Cloud-based enterprise security software provider Seculert announced today that it has closed a $5.35 million round of funding, led by Northwest Venture Partners and including existing investor YL Ventures. The Israeli startup intends to use the funds to expand into new U.S. offices based in San Francisco by the end of this year, and also to help it build out additional features for its SaaS cloud malware detection services.
Seculert offers companies a way to quickly and easily scan for malware on any connected platform their employees, both local and remote, officially supported by their IT department or not, might be using. They do this without requiring that any software be installed, via a cloud-based malware detection tool that scans IP addresses and domain names filed for monitoring by its clients. It’s a considerable time-saver for companies, since it requires that no software be installed, managed or have an updated local list of malware definitions on target devices. This new round of funding will help Seculert not only expand its reach, but also offer additional services that could eventually help business customers band together and present a more secure front against the biggest and baddest of malware security threats, Advanced Persistent Threats (APT).
APTs refer to intentional, long-term security challenges like the Stuxnet, for instance. Defending against this kind of threat depends heavily on gathering as much data as possible about them as quickly as possible in order to effectively defend against them. Seculert hopes to help better protect clients against APTs by effectively crowdsourcing data about these kinds of attacks via its customers, and this funding will help them achieve those goals.
“From a product perspective, we want to expand the product offering,” Seculert CEO and co-founder Dudi Matot told us in an interview. “We already allow our customers to not just rely on the information we provide them from live botnets, but we also offer them the opportunity to share with us internal information, and we want to extend that.

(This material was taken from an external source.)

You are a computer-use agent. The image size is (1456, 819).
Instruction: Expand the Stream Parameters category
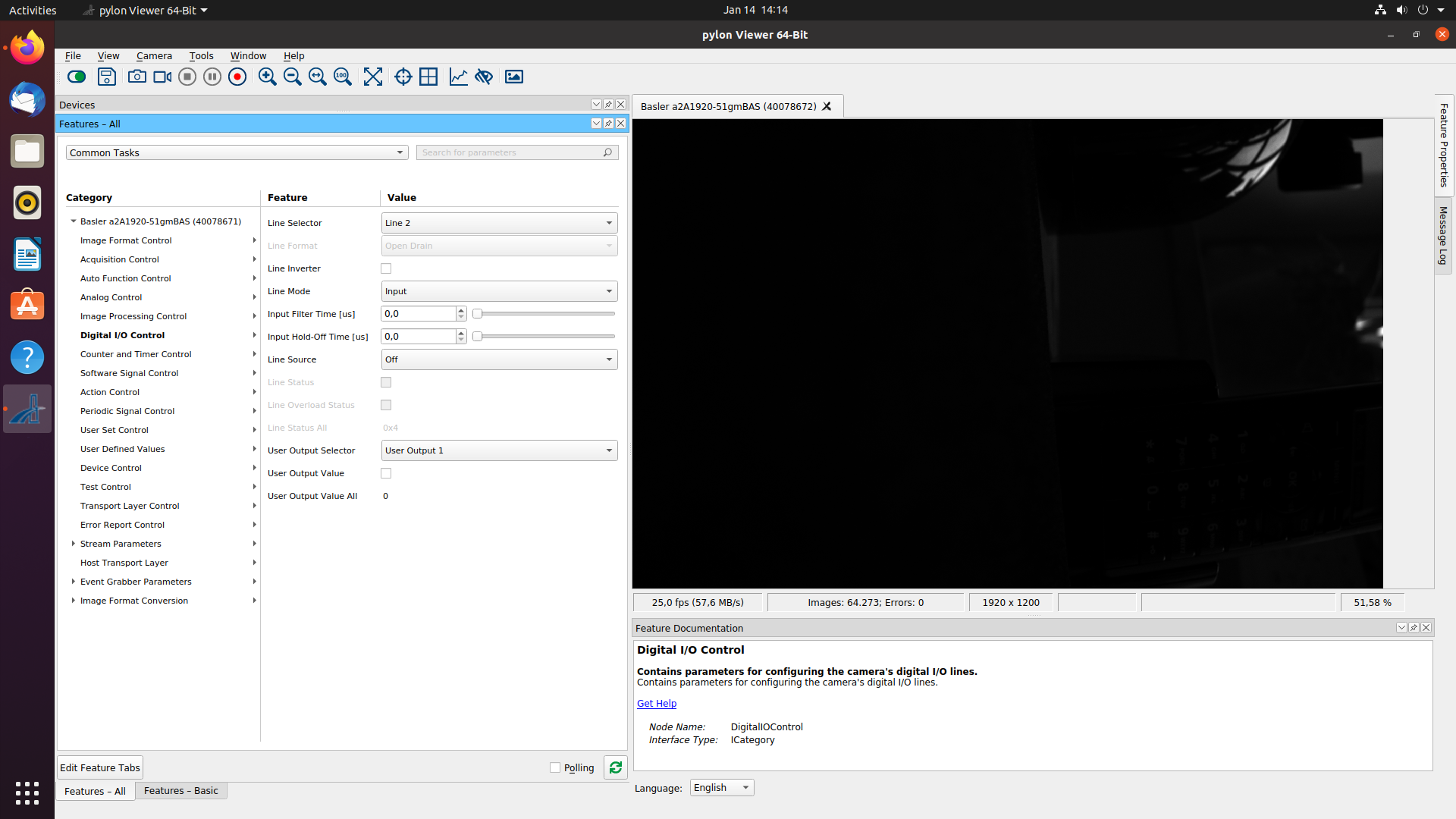73,544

So we’re already using big data to help inform our product, and we want to extend those analytics and let our customers find attack vectors that have affected one customer and could potentially affect them as well.” Adding the ability to collect data from clients to contribute to their existing information streams from live botnets will help Seculert complete the picture around APT attacks.
“We believe that to make the right the decision, with no false positives, you need to have very unique data, and a lot of data over time,” Matot said. “So by us intercepting information from live botnets with no false positives, and customers uploading internal information to our cloud, we have enough information flow over time to run our own analytics and provide customers with very advanced, pinpointed information about advanced attacks.”
While there are others out there doing similar things, Seculert’s main competition will be established malware protection measures popular with enterprise customers, like Symantec and AVG. Seculert’s lack of any kind of specific software requirements and complete device agnosticism will help it appeal, especially to increasingly polyglot organizations where Android, iOS, Windows, OS X and various other operating systems might all be in use at one time by employees, stringers and contractors scattered geographically.